Alix Soubiran could live quite happily without a stick of furniture.
“A chair can be wonderful, but walls are what you see all the time,” she says. “To me, walls that create a story or a mood are the starting point.”
As a muralist, Soubiran is accustomed to using walls as a blank canvas. But she recently began experimenting with decorating techniques, creating a line of high-end wallpapers called Princes & Crows. Inspired by her memories of her native France, those designs have helped to transform a ramshackle 1923 duplex in Los Feliz into the charming home she shares with husband Joe Mauceri, a film and TV director and writer, and their 61/2-month-old daughter, Monica Moonshine.
The duplex, when the couple bought it in 2008, had holes in the ceiling, walls that weren’t plumb and a kitchen burdened with an ill-placed toilet and Jacuzzi. Extensive remodeling made the home presentable and functional, taking full advantage of wraparound views of hedges and treetops outside.

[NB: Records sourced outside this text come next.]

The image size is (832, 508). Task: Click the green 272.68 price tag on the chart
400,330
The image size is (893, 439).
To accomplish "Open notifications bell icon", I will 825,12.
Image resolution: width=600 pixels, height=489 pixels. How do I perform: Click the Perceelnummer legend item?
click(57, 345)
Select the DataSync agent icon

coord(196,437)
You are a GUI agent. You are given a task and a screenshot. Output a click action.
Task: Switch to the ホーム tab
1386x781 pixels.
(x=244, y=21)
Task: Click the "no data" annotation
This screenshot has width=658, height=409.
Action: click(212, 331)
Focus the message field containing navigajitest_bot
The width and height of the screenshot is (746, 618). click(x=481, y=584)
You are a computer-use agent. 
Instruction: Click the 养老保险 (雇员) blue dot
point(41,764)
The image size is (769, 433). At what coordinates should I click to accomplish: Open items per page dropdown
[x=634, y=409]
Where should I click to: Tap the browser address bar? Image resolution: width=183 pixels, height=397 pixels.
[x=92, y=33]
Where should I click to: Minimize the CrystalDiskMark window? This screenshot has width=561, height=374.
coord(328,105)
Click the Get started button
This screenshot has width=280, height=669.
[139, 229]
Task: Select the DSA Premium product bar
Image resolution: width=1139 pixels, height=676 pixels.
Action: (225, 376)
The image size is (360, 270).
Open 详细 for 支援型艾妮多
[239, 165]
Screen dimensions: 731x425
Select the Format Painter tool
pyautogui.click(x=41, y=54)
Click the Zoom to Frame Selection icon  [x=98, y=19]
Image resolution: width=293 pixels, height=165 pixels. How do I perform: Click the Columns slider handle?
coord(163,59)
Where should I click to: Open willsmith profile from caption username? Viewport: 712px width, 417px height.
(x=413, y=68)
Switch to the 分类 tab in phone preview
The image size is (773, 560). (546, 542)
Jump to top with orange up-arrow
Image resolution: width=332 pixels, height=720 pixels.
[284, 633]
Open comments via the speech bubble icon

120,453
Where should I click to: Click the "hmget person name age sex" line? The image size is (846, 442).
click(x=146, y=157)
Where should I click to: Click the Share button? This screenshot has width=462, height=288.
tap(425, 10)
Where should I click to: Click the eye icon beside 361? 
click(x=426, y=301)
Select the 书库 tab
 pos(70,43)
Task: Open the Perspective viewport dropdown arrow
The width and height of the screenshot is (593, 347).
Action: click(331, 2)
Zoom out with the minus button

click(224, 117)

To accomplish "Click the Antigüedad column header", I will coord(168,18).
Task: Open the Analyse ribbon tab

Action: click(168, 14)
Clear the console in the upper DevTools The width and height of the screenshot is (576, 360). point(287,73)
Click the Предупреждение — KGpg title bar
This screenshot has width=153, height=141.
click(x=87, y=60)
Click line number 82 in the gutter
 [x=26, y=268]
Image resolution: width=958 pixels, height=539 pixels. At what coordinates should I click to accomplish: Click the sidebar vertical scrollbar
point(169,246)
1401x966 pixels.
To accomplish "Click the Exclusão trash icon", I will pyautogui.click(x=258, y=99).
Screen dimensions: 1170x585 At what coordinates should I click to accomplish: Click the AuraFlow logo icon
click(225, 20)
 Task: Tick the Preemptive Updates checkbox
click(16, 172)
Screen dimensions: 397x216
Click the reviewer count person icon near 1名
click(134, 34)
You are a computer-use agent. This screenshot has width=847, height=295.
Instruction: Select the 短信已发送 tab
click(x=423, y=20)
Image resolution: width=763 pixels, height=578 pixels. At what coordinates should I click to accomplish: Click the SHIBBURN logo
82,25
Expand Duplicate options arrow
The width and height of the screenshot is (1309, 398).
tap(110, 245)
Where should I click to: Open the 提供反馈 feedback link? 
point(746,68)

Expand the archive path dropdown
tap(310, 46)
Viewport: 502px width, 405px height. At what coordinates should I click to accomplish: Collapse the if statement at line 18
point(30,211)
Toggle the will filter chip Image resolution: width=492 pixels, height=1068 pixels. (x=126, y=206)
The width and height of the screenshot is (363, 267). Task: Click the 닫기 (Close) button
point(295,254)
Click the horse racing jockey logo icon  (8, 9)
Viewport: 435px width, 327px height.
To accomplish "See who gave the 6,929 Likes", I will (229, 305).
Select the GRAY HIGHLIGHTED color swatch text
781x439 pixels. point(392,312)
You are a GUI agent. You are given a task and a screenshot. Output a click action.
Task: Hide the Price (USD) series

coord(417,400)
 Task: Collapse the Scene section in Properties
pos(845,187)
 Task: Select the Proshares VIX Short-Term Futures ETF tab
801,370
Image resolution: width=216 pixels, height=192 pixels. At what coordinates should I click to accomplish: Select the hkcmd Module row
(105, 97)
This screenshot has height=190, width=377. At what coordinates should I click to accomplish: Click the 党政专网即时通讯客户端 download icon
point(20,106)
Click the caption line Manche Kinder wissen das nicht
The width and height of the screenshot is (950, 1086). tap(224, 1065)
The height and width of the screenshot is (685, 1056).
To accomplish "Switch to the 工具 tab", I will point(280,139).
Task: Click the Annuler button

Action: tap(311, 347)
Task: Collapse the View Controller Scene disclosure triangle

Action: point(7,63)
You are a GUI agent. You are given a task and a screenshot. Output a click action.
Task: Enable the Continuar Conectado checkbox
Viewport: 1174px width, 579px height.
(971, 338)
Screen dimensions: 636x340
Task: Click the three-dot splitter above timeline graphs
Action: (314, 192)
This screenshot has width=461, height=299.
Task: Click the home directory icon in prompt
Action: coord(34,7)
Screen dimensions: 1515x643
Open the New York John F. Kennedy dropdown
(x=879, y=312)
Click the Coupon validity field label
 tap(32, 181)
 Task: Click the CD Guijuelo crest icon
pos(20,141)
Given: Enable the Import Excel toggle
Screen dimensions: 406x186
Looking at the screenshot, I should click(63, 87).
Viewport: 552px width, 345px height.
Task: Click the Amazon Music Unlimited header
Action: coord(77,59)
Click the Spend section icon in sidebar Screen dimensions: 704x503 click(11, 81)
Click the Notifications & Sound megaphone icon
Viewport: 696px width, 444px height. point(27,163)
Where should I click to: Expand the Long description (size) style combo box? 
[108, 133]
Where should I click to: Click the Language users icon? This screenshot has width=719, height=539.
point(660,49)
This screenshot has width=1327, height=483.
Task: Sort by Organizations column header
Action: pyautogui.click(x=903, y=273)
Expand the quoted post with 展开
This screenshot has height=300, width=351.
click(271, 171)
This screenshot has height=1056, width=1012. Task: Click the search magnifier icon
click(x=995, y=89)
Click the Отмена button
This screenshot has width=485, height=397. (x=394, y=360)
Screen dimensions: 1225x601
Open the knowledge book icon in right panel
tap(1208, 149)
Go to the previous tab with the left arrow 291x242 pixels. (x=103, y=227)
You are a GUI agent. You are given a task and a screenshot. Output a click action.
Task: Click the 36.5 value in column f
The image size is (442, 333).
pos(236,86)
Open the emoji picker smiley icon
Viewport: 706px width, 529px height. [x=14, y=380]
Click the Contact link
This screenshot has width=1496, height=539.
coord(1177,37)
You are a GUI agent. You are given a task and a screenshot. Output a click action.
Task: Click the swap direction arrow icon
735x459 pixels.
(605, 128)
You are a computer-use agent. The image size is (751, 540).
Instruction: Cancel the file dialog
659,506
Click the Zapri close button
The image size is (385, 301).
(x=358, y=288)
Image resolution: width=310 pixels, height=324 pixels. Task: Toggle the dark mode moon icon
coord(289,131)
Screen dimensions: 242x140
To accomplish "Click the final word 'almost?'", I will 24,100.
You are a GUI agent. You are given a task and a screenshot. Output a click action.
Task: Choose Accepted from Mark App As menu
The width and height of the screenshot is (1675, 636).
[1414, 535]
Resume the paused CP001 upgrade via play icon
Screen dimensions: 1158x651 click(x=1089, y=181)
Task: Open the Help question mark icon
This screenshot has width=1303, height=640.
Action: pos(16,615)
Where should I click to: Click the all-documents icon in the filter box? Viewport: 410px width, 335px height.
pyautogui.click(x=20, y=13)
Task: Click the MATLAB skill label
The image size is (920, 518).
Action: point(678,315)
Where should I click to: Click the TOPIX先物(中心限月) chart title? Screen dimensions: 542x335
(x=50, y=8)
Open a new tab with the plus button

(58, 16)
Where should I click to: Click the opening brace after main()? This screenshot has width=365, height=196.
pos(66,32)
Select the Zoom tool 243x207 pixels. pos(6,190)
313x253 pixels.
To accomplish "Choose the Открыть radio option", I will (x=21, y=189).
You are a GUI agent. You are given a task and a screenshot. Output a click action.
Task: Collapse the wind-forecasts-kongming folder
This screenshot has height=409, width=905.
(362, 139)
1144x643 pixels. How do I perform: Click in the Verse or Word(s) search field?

But the Parisian-born Soubiran’s wallpapered rooms are what give the place its homey Franco-California appeal.
Inside the front door, Soubiran wallpapered a broad arch in her Birds and Flowers print, welcoming visitors and setting a cheerful tone. Abstract flora and fauna in bold teal, green and brown frame the living room, where the walls are painted cream.
“I didn’t want wallpaper everywhere because the house needs to breathe,” Soubiran says.
The dining room sports Enchanted Gipsy, a geometric pattern that evokes the Orient. Printed on gold paper, the design glows behind a pair of sconces and, Soubiran says, “has a kind of mystery that melts into the room.”
The muted blue stripes of French Room set a quiet ambience in the master bedroom. Soubiran first painted the design on the walls of her previous home in Florida.
“It was influenced by the interiors I’ve read about in books like ‘Madam Bovary’ and in poems by Baudelaire,” she says. “I wanted something luminous, soft and restful.”
When Soubiran was a child in Paris, her parents commissioned a mural depicting the discovery of the Americas.
“My sister and I asked the muralist to put us in the mural, and he did,” she says. “We were two little girls holding hands on these tropical shores with a little monkey beside us.”
Visits with her grandfather, noted French author André Soubiran, also made a lasting impression. “He had the Zuber wallpaper called the Views of Brazil,” she says, referring to a 19th century scenic wallpaper printed with woodblocks. “We would steal peeks at it behind the books he had stacked to the ceiling. It was magic seeing an exterior on the interior.”
An artist creating wallpaper is nothing new. Andy Warhol and Alexander Calder, among others, did it. But Soubiran has the benefit of modern technology: She paints designs by hand, then scans them into a computer. She and Mauceri can adjust colors and scale in minutes.
Soubiran’s designs are manufactured by the Van Nuys company Astek, which produces digitally printed wallpapers, and by Commerce-based Advanced Screen Graphics, which uses the more traditional screen-printing process.
The artist’s second Princes & Crows collection is for kids, but don’t expect anything cute and cloying in predictable pastels and primary colors.
“I don’t know who created that stupid myth of teddy bears and balloons,” she says. “I hate walking into a beautiful house where the little girl’s room is pink and very clichéd.”
Her children’s wallpapers are gender-neutral fantasies loaded with intricate details. Sea Ballet is an underwater world teeming with coral, eels and jellyfish. Major Tom depicts a kite-flying astronaut amid satellites and stars. In Circus Circus, a unicycle-riding fox shares the panel with a dancing poodle and a juggling cat. The wallpapers cost $135 or $185 a roll, depending on size.
Soubiran hasn’t abandoned murals altogether. While pregnant last summer, she climbed scaffolding to finish painting a Napoleonic campaign tent on the walls of her daughter’s nursery. Unlike wallpaper, the mural lent itself to the room’s peaked ceiling and departures from the pattern, such as folds in the tent fabric and a painted cockatoo perched by the window.
What’s next? “I’d like to create a big, panoramic wallpaper in the tradition of Zuber and Dufour,” she says, citing French firms that date back more than two centuries.
Until then, she will focus on new patterns and new applications.
“I want to wallpaper the closets because I like surprises like that,” she says. “No one else will see it, but I will. They’ll be like little jewelry boxes.”